EPS IND (Epsilon Indi). Most stars that make our constellations
are intrinsically luminous, that is, in terms of power output they
are far brighter than the Sun. They have to
be luminous to appear so bright in our skies and to be seen over
such great distances. Naked-eye stars intrinsically fainter than
the Sun are rare, the 61 Cygni pair and Epsilon Eridani fine examples. Among this
set is Epsilon Indi, at just-fifth magnitude (4.69) the easternmost
reasonably bright star in the modern southern constellation of Indus, the Indian, where it lies close to the
border with Tucana. A class K (K4.5) dwarf,
Eps Ind is one of the intrinsically least-luminous stars visible to
the unaided eye. It also harbors a striking, recently revealed,
secret (the story told below). The star can be seen without the
telescope only because it is close to us, a mere 11.8 light years
away, making it the 17th nearest star system (such systems
including single stars, doubles, and triples). With a cool
temperature of 4620 Kelvin, Eps Ind shines with a luminosity that
is just 22 percent that of the Sun, its radius 75 percent solar.

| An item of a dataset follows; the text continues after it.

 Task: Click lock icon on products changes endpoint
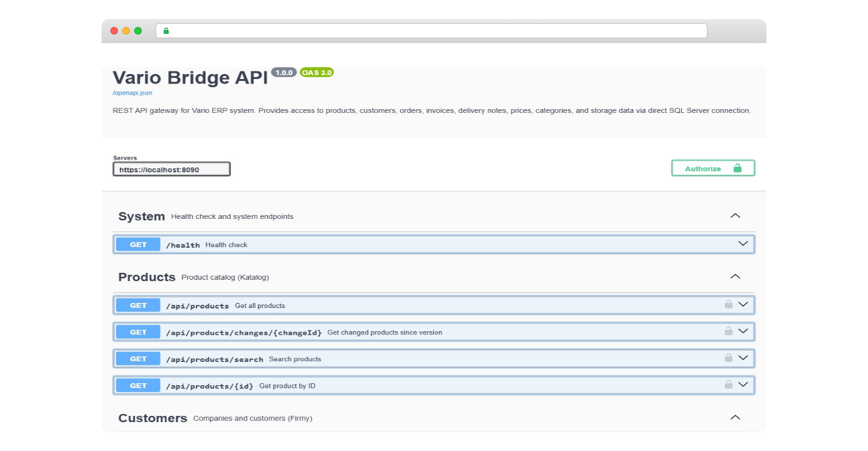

This low wattage is the result of a low mass, about 70 percent
solar as determined from luminosity, temperature, and theory.
While the star's metal content is close to solar, the velocity
relative to the Sun is high, the two stars moving past each other
at 90 kilometers per second, five times normal. (Most such high-
speed stars have lower metal abundances, a result of their coming
to us from a different part of the Galaxy.) Like the Sun, the star
is magnetically active with a chromosphere and X-ray-radiating
corona heated to roughly 5 million Kelvin. From associated
rotational variations we find a sunlike rotation period of 23 days,
consistent with the star's measured rotation speed of 0.7
kilometers per second and an axial tilt against the plane of the
sky of 26 degrees. Now to the real story. Epsilon Indi's claim to
fame is that it hosts a tightly orbiting pair of brown dwarfs that together are
called Epsilon Indi B. It is the nearest brown dwarf binary to the Earth, making the
star a triple system. Brown dwarfs are "substars" below about
0.073 solar masses that are so undermassive that they cannot run
full hydrogen-to-helium fusion. Such "stars," the coolest known,
with temperatures around 1000 Kelvin, are characterized by methane
in their spectra. Of new classes L
and T, they are of immense importance as they are transition
bodies between stars and planets, planets and
brown dwarfs (perhaps
formed in different ways) quite likely overlapping. Eps Indi B
lies a good distance from Epsilon Indi A, 6.7 minutes of arc, or at
least 1460 Astronomical Units, while the two brown dwarfs are
separated by a mere 0.73 seconds of arc (at least 2.65 AU). Both
spectral class T, they are too
cool to radiate in the visual spectrum, and therefore have no
visual magnitudes. The more massive, Epsilon Indi Ba (class T1),
has a temperature of 1276 Kelvin, a total luminosity of 0.000019
times that of the Sun, a mass 47 times that of Jupiter (0.045
solar), and a radius 0.091 solar (10 times that of Earth and about
the size of Jupiter). The lesser body, Epsilon Indi Bb (class T6),
respectively comes in at 854 Kelvin (1080 degrees F), 0.0000045
solar luminosities, 28 Jupiter masses (0.027 solar masses), and
0.096 solar radii. The two brown dwarfs orbit each other with a
period of at least 16 years, while the pair orbits Epsilon A with
a period of at least 63,000 years. Astronomers will be watching
the brown dwarf binary very closely to map out the bodies' mutual
orbits. Application of gravitational theory to learn their true
masses will then lead to better understanding of how such substars
relate to more massive stars like our Sun and to stars -- like
Epsilon Eridani -- that harbor what appear to be true planets.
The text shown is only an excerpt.